Detailed Description

In this single-center, open-label, nonrandomized, no control, prospective clinical trial, no less than 18 CD19+ B-cell relapsed or refractory acute B-cell lymphoblastic leukemia (R/R B-ALL) patients will be enrolled. Side effects of CD19 CAR T cells therapy will be monitored.

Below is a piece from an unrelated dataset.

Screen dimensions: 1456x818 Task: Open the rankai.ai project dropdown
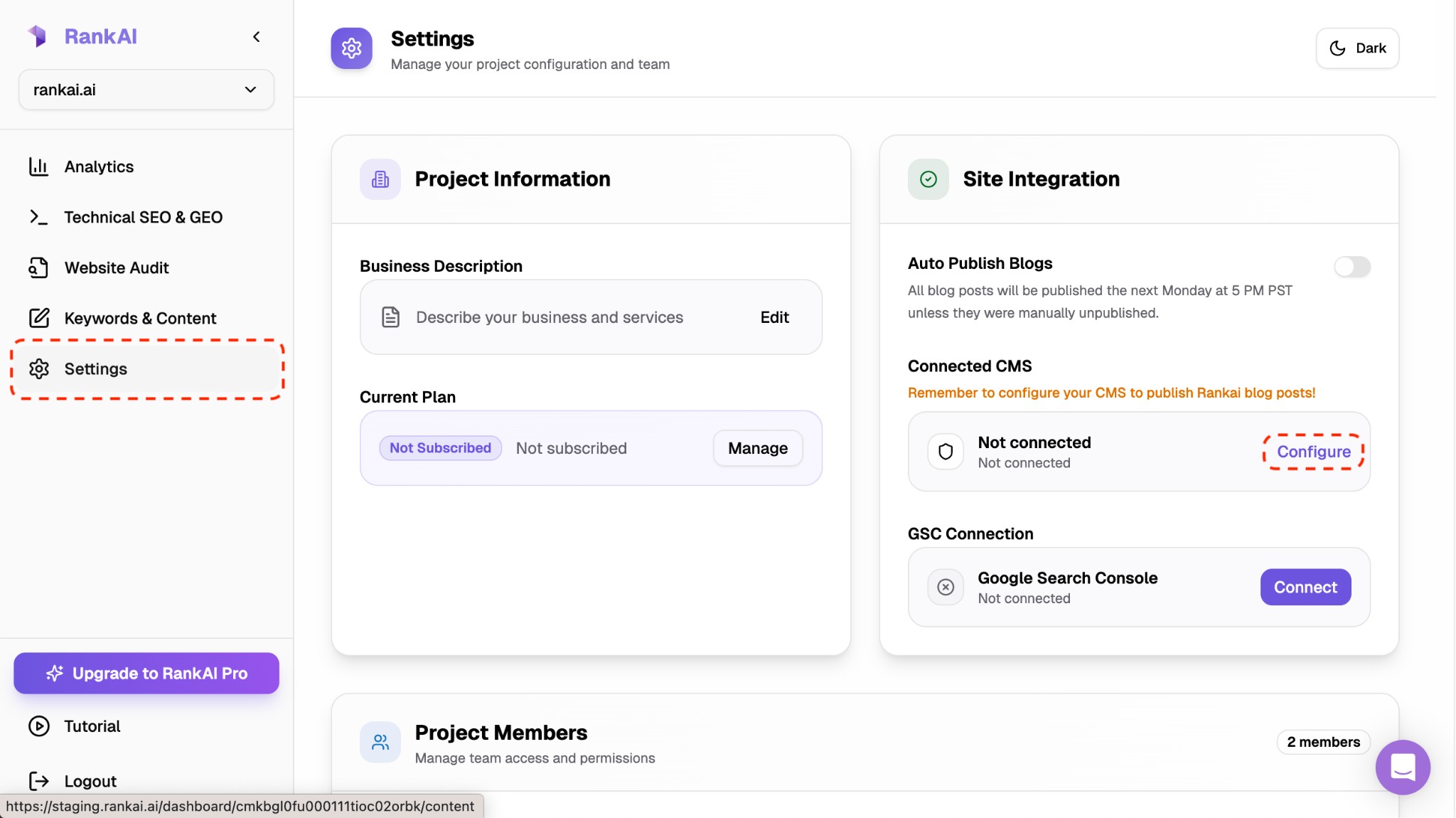[146, 90]
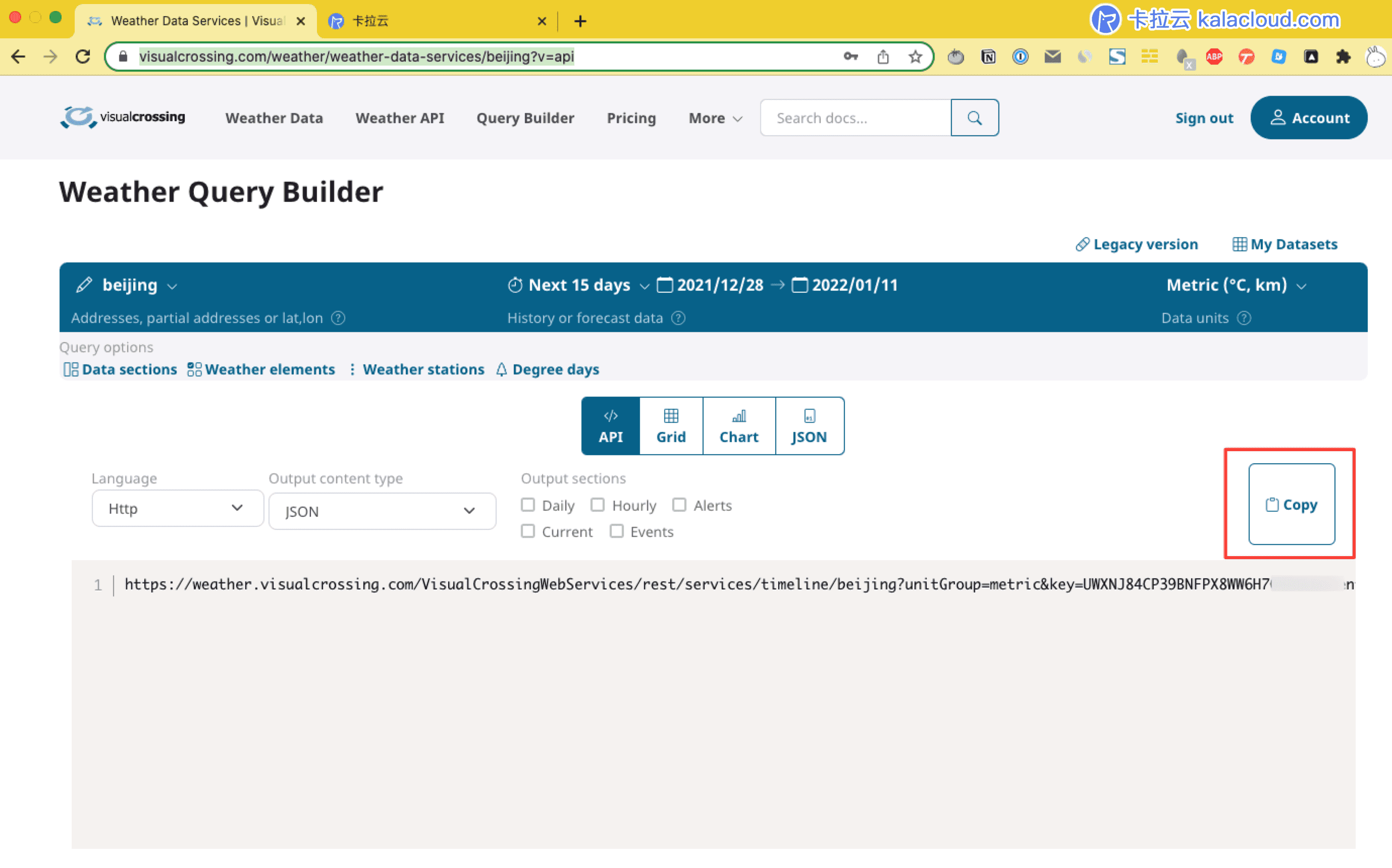The width and height of the screenshot is (1392, 868).
Task: Tick the Events checkbox
Action: (616, 531)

The purpose of current study is to determine the clinical efficacy and safety of CD19 CAR T cells therapy in patients with R/R B-ALL.

Study Timeline

• Status Verified: 2018-09
• Study Start: 2018-09-07
• Study First Submitted: 2018-09-11
• Study First Submitted QC: 2018-09-13
• Last Update Submitted: 2018-09-13
• Study First Posted: 2018-09-14
• Last Update Posted: 2018-09-14
• Primary Completion: 2020-01-01
• Study Completion: 2021-01-01

Recruitment & Eligibility

• Status: UNKNOWN
• Sex: All
• Target Recruitment: 18

Inclusion Criteria

1. More than 1 year;
2. CD19 positive B-cell acute lymphoblastic leukemia;
3. Important organ function is satisfied: cardiac ultrasound indicates cardiac ejection fraction ≥50%, no obvious abnormality in ECG; blood oxygen saturation ≥90%; creatinine clearance calculated by Cockcroft-Gault formula ≥40ml/min; ALT and AST≤ 5 times normal range, total bilirubin ≤ 34.2 μmol / L.
4. Expected to survive for more than 3 months;
5. Informed consent is signed by a subject or his lineal relation.

Exclusion Criteria

1. Recent or current use of glucocorticoid or other immunosuppressor;
2. Uncontrolled active infection, HIV infection, syphilis serology reaction positive;
3. Has a graft-versus-host response and requires the use of immunosuppressants；
4. Drug uncontrollable central nervous system leukemia；
5. Pregnant or lactating female；
6. The patient did not agree to use effective contraception during the treatment period and for the following 1 year；
7. A history of other malignant tumors;
8. The investigator believes that there are other factors that are not suitable for inclusion or influence the subject's participation or completion of the study.

Study & Design

• Study Type: INTERVENTIONAL
• Study Design: SINGLE_GROUP

Arm && Interventions

Group	Intervention	Description
CD19-CAR-T Cells	CD19 CAR-T cells	Subjects will receive CD19-CAR-T Cells on Day 0 : 100% of total dose.

Primary Outcome Measures

Name	Time	Method
Percentage of adverse events	6 months	Percentage of participants with adverse events

Secondary Outcome Measures

Name	Time	Method
complete remission rate	6 months	The percentage of participants who achieved complete remission (CR) over all participants (CRR).
objective remission rate	6 months	The percentage of participants who achieved complete remission (CR) and partial remission over all participants (ORR).

Trial Locations

Locations (1)

Hebei Yanda Ludaopei Hospital; 🇨🇳 Langfang, Hebei, China